As always happens when members of a disfavored racial and gender group — i.e., white males — are accused of heinous acts, liberals heard Jones’s claims and concluded: Well, the one thing we know is: There was a gang-rape. All that’s left to do now is to investigate the military/fraternity/lacrosse rape culture.

Thus, for example, Sen. Patrick Leahy began a hearing on Jones’ insane accusations with this statement of facts: “Jamie Leigh Jones a young woman from Texas who took a job at Halliburton in Iraq in 2005 when she was 20 years old. In her first week on the job, she was drugged and then she was gang-raped by co-workers. When she reported this — remember 20 years old — she reported this assault, her employers moved her to a locked trailer, where she was kept by armed guards and freed only when the State Department intervened.”

Sen. Al Franken raved about “the culture of impunity” among defense contractors, saying, “Jamie Leigh Jones was gang-raped by KBR employees.” Sen. Sheldon Whitehouse helpfully added, “But as best I can tell, there is no legitimate intelligence function that involves rape.”

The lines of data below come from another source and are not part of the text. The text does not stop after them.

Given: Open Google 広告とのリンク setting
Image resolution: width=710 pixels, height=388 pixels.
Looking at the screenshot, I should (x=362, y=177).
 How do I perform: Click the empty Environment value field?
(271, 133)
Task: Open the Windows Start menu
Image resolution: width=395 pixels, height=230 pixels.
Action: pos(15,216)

And then, after all the grandstanding, it turned out Jones had made the whole thing up. DNA evidence proved she’d had sex with only one man, and he said it was consensual. The female doctor who examined Jones the day after the alleged attack found no traces of Rohypnol in her system. Both the female doctor, as well as Jones’ own plastic surgeon back in Houston, contradicted Jones’ claim that her breast implants had been ruptured. It also turned out that none of KBR’s employees carry guns, much less machine guns. By the age of 20, even before Jones had left for Iraq, she was 0-for-2 on rape allegations, having already falsely accused two other men of raping her.

No grand jury would indict the poor, falsely accused KBR employee who foolishly had sex with Jones, so she filed a civil suit against that one man. The jury ruled for him, and the court ordered Jones to pay $145,000 in legal costs. Jamie Leigh Jones’ place in the Crystal Magnum, Tawana Brawley Hall of Fame was thus secured.

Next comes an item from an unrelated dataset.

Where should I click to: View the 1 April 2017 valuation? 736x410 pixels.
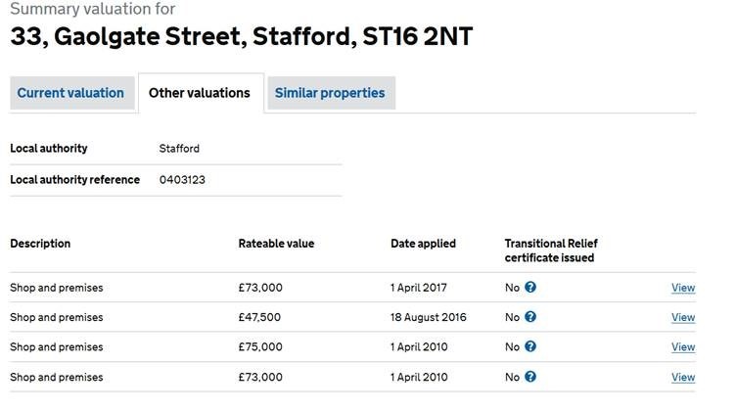683,288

But we still got Sen. Al Franken’s pro-trial lawyer amendment to a Defense Department bill, touted as the “Anti-Rape Amendment,” prohibiting military contractors from including mandatory arbitration clauses in their employment contracts. Any Republican brave enough to oppose this sop to trial lawyers was denounced as “pro-rape” in mass-phone calls to their offices and by liberal prophet Jon Stewart, who railed on his show “How is ANYONE against this?”

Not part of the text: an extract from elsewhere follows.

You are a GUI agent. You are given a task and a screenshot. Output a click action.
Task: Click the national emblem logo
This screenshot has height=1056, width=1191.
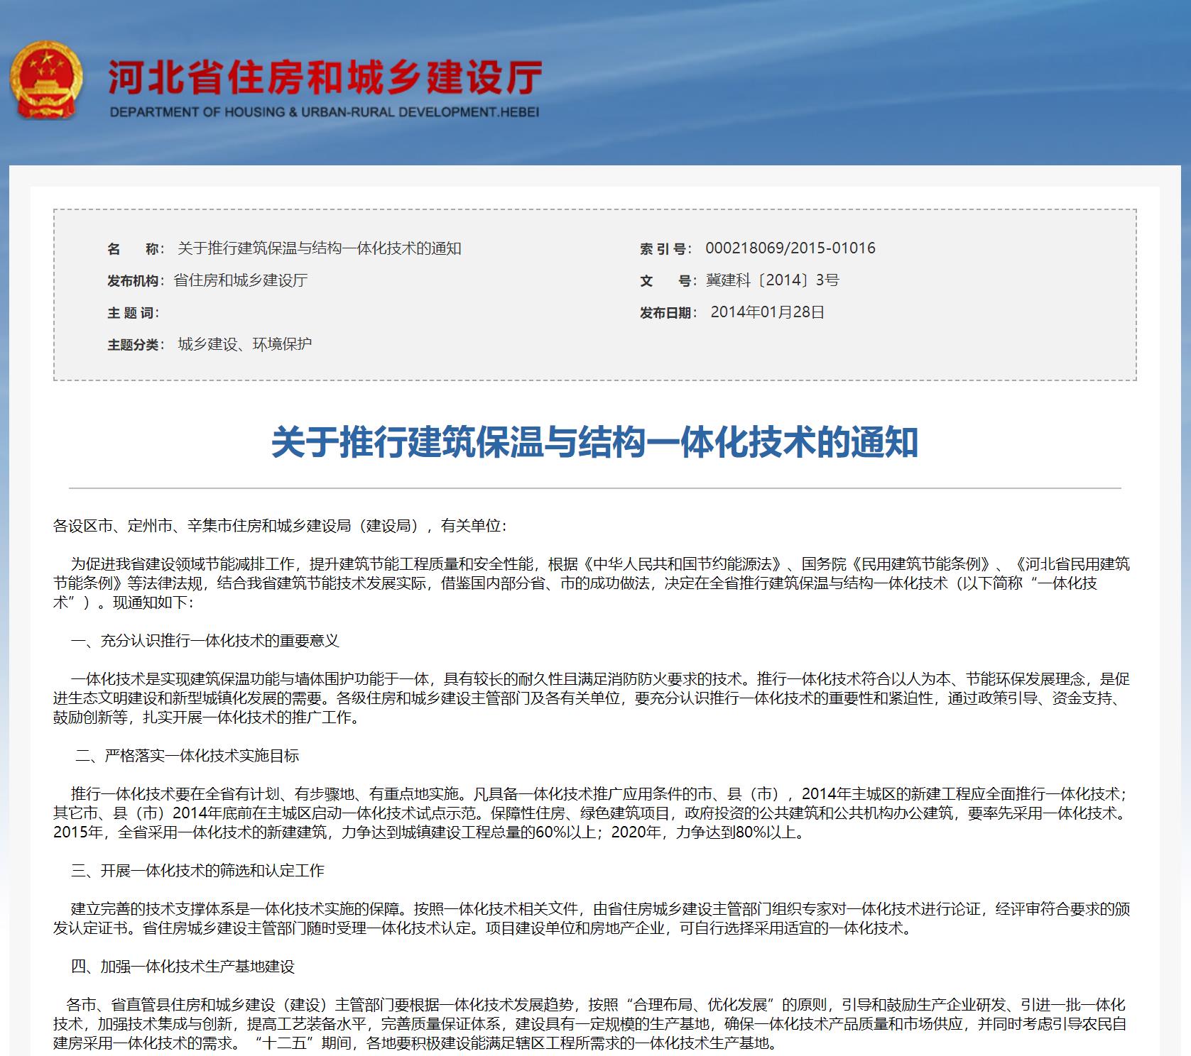point(45,79)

Ferguson police officer Darren Wilson’s shooting of Michael Brown is today being used as grounds to demand all sorts of new rules for cops. Most people had a pretty good sense of the case after seeing surveillance camera shots of Brown assaulting the manager of a liquor store he was robbing about 10 minutes before his encounter with Officer Wilson. By the time the grand jury documents were released, there was no serious doubt that the shooting was justified.

But again, as a result of a hoax racial incident, Democrats are demanding race quotas for arrests. To hell with due process. If we can stop just one thing that never happened from ever happening again, it will have been worth it.

The only new rule we really need is one to stop these infernal liberal hoaxes.